Whilst working part-time in a bar and restaurant four days a week, Margaret spent her down time tirelessly working on her own designs and creations – efforts that were not in vain. After entering a competition, her work was spotted by public relations company who were keen to work with and represent her. “I was like, ‘No I don’t have money to pay you so I can’t have you as my PR company and then they rang me the following day and asked me would I give hats to Lady Gaga for Isabella Blow: Fashion Galore!? The Alexander McQueen and Philip Tracey exhibition that was on in Somerset House,” she says.

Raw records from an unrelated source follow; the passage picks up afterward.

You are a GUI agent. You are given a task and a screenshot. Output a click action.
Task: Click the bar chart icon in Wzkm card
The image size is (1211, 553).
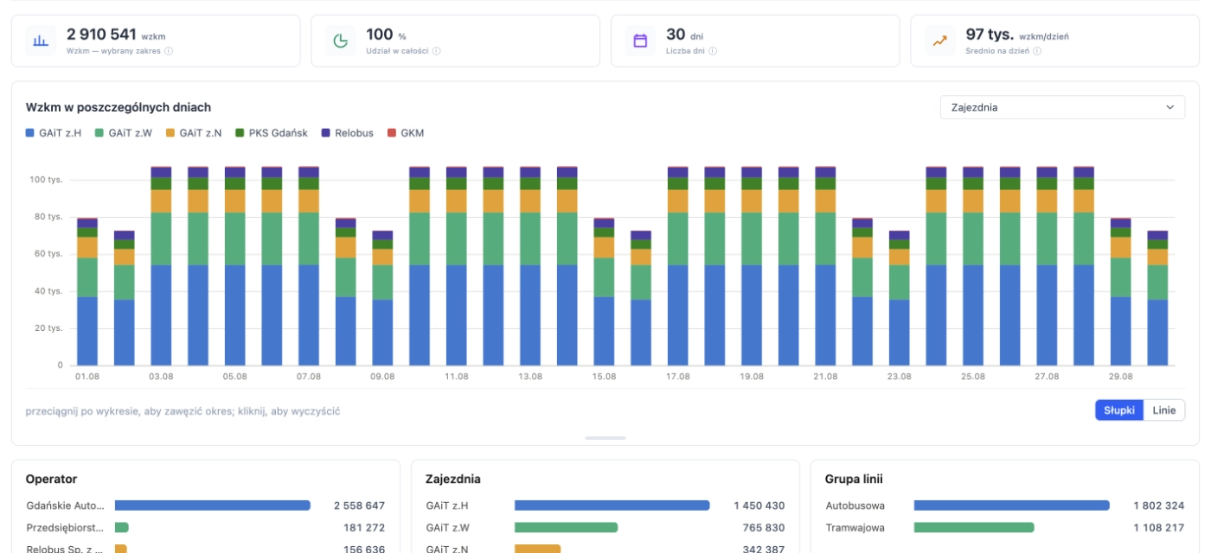(x=41, y=41)
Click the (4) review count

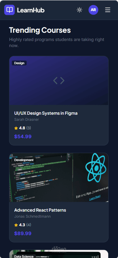[29, 225]
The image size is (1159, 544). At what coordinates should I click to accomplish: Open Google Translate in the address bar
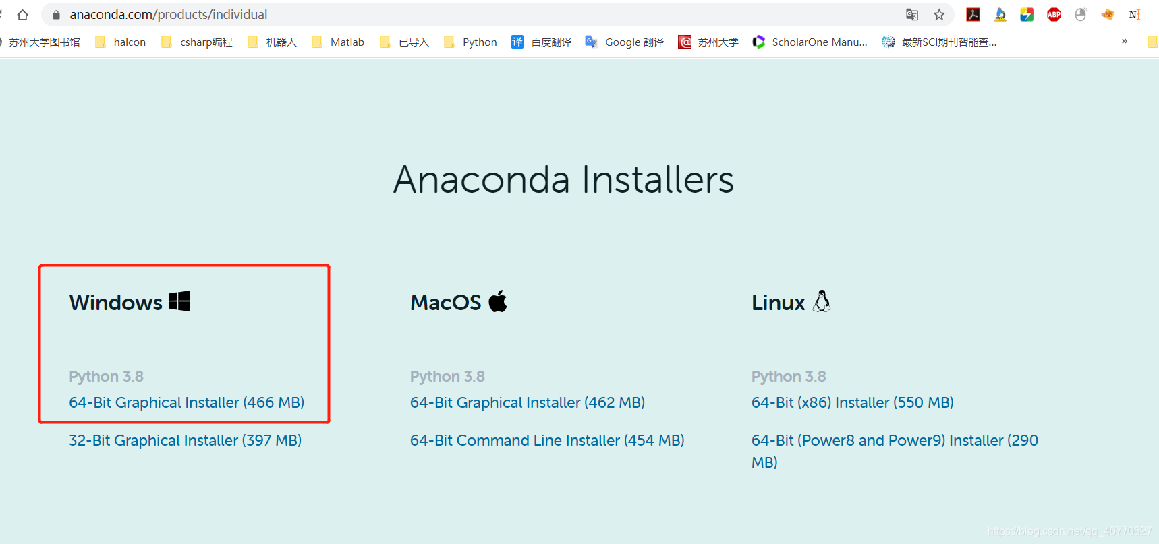912,14
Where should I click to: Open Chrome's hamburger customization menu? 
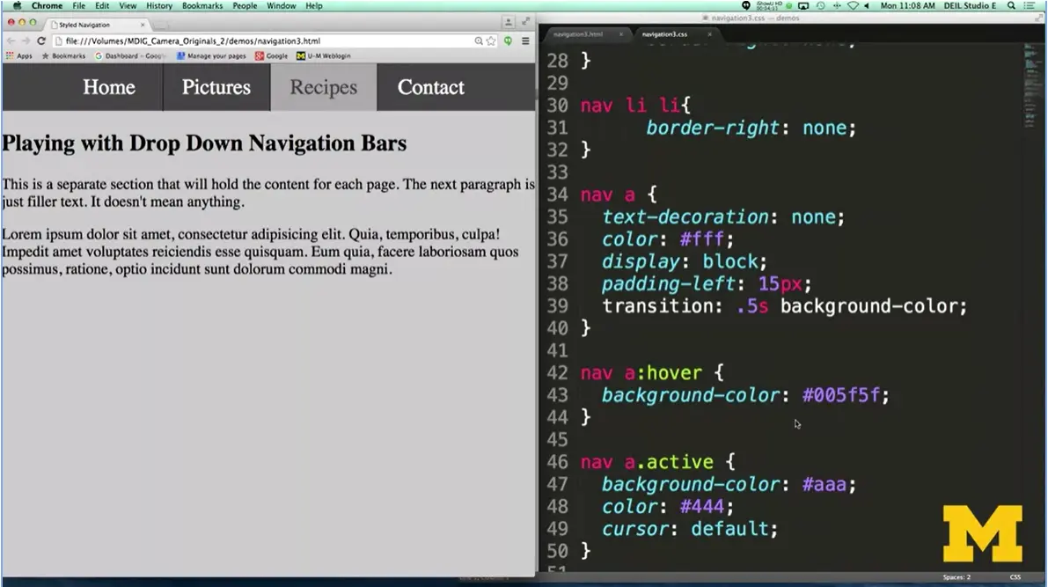tap(525, 40)
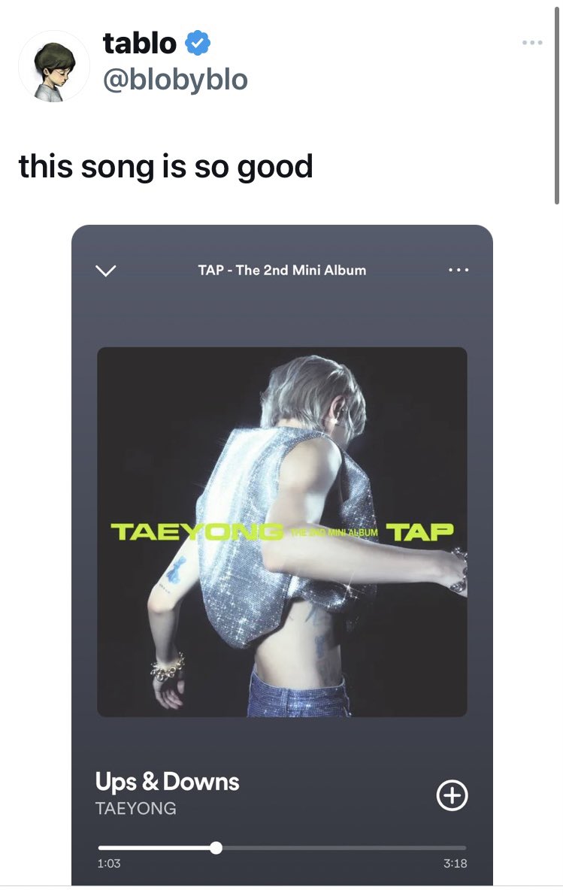
Task: Click the display name tablo
Action: 140,43
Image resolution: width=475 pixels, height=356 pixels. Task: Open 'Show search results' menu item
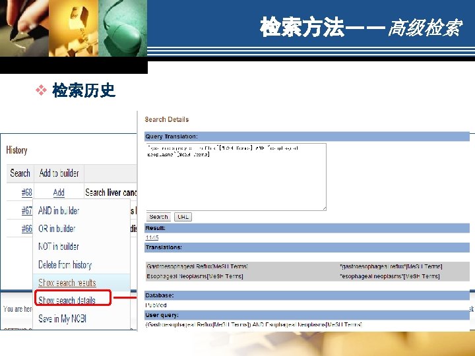[x=67, y=282]
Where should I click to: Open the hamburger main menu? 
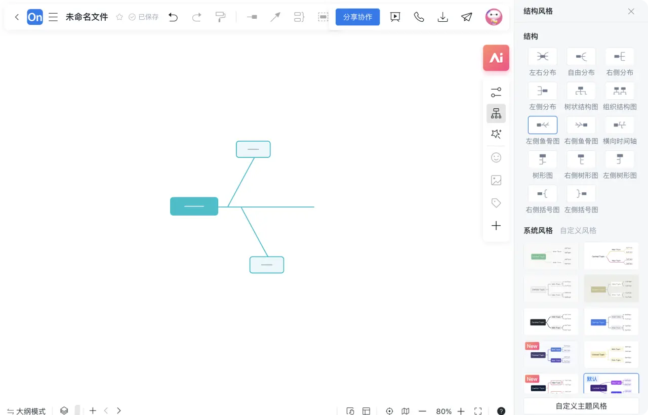point(53,17)
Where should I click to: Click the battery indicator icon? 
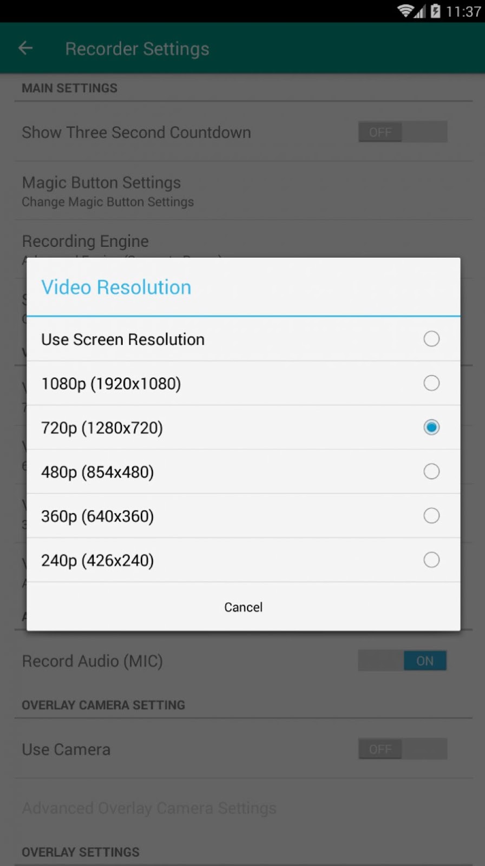(x=436, y=10)
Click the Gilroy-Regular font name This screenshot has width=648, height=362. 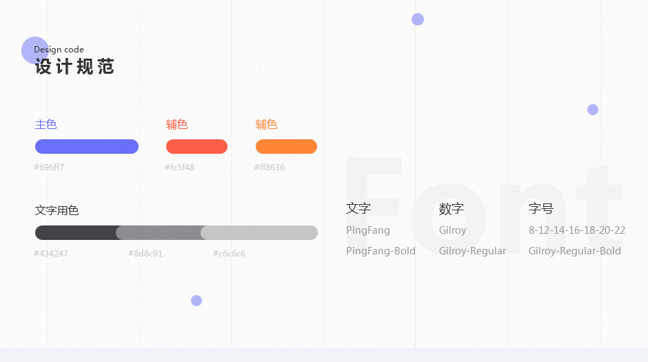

“They requested six hats for the stylist and I put in one extra and I called it Marion, after my mother and that was the one she picked. Then I saw all these photographs and I nearly had a heart attack I couldn’t eat for one day and that’s a fact because I just overwhelmed that someone like her would wear my hat.”

Missing her family and friends back home in Ireland, a few years ago Margaret made the decision to move back to county Clare where she spend a full year making and compiling stock before opening her own store. In 2017 Margaret travelled to China with her friend, knitwear designer, Derek Lawlor. Before this trip she worked day and night to create 30 headpieces which accompanied Derek’s designs on the runway during Guangzhou International Fashion Week - the pair even won the Global Original Fashion Design Award while there. More recently Margaret was responsible for creating hats for some of Dublin’s most famous statues during the Fringe Festival last September; a project that began at the beginning of last year.

“I had itchy feet and I wanted do to something substantial so I contacted the Fringe Festival and I asked them would they be interested in contacting the Dublin City council and seeing if they would let me put interesting head gear on the statues? I wanted to get young people talking about the statues. It was so much fun. Like I was afraid of heights and I had to go up on a cherry picker at four o’clock in the morning measuring Daniel O’Connell’s head,” she says. “For a week Molly Malone had this amazing headpiece. It was my favourite headpiece I’ve ever made. It made her look glamorous, it made her look beautiful. She gets a bad rep and I was like, ‘No, we’re going to make her gorgeous.’

I’m still a normal person I just want to do outrageous things, I want to do stuff that’s going to be recognised for Ireland and maybe give other young girls or boys the hopes to actually do something that is global, international and you don’t have to think, ‘Because I’m in Ireland I can’t do it.’ Of course you can.”